Exercise details.
Write out the following listing's lines from the one with "The height and width of the screenshot is (1224, 1894)." to the one with "Given: Click the two-way sync arrows icon", exactly, with both included and no others.

◇ ◇ ◇ ◇

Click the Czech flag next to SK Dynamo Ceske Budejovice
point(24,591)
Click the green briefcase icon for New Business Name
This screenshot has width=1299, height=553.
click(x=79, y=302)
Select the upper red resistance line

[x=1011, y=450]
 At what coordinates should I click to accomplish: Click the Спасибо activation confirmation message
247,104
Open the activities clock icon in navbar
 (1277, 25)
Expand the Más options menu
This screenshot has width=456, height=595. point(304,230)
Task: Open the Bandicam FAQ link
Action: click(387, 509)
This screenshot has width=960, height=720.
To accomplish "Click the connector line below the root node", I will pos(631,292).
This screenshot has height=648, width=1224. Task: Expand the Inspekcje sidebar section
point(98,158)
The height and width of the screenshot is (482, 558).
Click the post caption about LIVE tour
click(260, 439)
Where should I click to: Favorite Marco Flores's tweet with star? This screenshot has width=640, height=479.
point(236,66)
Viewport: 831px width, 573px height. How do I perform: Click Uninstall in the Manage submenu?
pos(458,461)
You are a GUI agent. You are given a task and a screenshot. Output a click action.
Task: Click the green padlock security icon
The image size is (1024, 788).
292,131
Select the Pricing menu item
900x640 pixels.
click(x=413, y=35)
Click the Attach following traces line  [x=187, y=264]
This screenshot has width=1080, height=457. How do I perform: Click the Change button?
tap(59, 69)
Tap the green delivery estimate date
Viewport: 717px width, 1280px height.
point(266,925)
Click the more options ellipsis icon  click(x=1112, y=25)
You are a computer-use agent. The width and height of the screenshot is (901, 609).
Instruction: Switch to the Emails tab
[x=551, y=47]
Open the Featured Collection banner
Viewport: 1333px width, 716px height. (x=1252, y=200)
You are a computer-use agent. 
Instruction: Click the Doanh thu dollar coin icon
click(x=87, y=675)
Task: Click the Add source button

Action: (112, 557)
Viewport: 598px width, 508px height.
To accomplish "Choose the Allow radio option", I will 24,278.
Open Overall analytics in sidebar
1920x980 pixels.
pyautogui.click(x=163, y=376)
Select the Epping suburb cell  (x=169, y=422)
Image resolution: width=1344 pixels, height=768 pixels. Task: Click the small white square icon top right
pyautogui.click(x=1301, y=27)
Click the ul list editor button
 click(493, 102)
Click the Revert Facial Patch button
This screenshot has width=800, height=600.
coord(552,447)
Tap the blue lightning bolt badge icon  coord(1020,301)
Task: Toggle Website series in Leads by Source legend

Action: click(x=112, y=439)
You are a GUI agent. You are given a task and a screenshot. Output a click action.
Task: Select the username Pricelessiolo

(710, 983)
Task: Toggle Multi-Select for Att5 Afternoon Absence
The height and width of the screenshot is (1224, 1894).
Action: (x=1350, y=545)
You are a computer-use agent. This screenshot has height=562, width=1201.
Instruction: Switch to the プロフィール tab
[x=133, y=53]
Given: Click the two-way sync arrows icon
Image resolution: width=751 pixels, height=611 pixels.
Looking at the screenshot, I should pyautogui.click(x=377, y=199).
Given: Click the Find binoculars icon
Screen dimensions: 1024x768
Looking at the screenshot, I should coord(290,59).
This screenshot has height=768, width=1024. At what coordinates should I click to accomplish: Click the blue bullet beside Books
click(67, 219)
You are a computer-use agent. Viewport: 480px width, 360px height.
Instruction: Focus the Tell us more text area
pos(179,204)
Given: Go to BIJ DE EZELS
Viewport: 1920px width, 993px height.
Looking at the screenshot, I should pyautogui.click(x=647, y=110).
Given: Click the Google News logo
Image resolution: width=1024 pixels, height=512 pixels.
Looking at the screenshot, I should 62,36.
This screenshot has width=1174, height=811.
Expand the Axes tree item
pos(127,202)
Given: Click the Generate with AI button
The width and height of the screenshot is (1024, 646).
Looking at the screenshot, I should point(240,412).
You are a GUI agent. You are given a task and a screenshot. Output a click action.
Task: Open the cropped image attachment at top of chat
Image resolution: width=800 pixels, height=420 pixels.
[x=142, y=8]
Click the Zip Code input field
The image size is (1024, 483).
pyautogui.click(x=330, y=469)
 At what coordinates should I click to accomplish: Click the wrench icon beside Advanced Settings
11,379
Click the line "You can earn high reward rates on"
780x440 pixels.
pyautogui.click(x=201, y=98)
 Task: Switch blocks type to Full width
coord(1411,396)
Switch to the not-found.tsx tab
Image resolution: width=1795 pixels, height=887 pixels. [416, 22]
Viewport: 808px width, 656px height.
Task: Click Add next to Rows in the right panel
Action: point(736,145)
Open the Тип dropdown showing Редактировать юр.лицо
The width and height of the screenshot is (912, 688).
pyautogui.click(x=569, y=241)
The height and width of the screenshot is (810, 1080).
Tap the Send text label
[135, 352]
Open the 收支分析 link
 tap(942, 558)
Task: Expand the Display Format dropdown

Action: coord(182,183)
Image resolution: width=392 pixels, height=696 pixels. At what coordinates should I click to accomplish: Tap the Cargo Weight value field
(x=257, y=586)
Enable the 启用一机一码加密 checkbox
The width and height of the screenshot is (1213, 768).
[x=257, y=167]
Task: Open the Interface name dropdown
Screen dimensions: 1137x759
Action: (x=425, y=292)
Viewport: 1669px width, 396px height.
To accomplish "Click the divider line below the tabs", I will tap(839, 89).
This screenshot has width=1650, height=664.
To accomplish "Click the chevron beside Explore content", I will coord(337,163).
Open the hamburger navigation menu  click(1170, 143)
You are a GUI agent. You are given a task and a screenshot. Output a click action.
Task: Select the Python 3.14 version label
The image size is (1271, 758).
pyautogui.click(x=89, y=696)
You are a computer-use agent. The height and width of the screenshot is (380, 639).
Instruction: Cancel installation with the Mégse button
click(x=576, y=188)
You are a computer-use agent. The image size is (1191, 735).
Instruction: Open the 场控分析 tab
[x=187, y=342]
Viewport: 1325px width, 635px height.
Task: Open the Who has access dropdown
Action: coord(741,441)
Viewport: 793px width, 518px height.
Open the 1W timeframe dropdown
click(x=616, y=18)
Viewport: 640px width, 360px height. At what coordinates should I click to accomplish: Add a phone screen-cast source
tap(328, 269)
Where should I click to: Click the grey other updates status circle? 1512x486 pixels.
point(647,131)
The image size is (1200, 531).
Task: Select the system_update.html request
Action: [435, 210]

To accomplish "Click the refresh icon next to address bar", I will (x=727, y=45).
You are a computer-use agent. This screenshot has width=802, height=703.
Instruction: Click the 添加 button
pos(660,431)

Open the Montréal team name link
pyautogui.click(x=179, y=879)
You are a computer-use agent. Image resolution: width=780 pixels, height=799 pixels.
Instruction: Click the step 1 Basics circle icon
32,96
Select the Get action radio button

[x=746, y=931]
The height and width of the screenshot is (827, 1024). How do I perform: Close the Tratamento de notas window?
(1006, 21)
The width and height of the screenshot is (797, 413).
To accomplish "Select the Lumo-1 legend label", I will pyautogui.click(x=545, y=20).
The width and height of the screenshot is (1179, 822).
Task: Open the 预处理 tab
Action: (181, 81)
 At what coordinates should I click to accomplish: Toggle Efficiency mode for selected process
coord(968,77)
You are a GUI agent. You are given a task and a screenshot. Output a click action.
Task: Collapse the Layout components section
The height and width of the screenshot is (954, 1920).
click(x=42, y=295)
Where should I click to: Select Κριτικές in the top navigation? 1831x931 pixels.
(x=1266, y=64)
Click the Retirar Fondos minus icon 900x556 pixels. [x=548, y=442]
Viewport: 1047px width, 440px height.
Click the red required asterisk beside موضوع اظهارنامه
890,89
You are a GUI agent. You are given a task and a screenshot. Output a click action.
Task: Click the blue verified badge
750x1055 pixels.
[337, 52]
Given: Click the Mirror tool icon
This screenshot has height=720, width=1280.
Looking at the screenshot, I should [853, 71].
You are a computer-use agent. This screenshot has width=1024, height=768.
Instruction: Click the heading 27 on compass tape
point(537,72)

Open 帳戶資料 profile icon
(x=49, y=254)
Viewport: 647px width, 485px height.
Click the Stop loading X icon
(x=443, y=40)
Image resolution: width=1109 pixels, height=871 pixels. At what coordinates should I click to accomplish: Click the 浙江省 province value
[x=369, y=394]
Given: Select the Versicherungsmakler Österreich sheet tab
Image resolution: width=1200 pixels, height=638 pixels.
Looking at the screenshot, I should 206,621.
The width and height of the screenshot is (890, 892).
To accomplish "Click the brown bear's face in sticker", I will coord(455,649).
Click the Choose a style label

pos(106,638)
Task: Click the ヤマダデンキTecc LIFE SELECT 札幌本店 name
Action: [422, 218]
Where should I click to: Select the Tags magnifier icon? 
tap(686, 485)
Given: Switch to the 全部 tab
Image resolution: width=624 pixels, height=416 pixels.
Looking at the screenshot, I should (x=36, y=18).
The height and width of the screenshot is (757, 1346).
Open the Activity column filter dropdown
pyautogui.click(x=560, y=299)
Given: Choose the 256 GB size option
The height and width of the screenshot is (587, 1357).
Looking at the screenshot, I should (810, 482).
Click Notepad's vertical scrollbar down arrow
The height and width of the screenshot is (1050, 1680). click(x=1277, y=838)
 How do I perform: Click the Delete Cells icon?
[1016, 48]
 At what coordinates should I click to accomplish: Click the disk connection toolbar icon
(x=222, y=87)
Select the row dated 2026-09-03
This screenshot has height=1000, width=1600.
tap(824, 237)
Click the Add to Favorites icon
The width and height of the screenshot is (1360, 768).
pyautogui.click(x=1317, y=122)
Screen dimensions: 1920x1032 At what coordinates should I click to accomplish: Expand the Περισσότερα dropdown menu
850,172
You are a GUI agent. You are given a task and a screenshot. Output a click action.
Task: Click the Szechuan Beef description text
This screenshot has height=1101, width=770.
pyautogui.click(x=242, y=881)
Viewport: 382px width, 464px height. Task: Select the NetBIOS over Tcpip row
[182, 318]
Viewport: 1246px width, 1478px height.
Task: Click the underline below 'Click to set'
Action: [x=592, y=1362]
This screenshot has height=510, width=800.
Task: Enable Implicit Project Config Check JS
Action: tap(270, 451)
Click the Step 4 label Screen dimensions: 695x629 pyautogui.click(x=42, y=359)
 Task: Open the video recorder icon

◇ ◇ ◇ ◇

Your response.
The height and width of the screenshot is (1224, 1894).
Action: (x=1350, y=545)
You are a computer-use agent. This screenshot has height=562, width=1201.
Instruction: Switch to the プロフィール tab
[x=133, y=53]
Given: Click the two-way sync arrows icon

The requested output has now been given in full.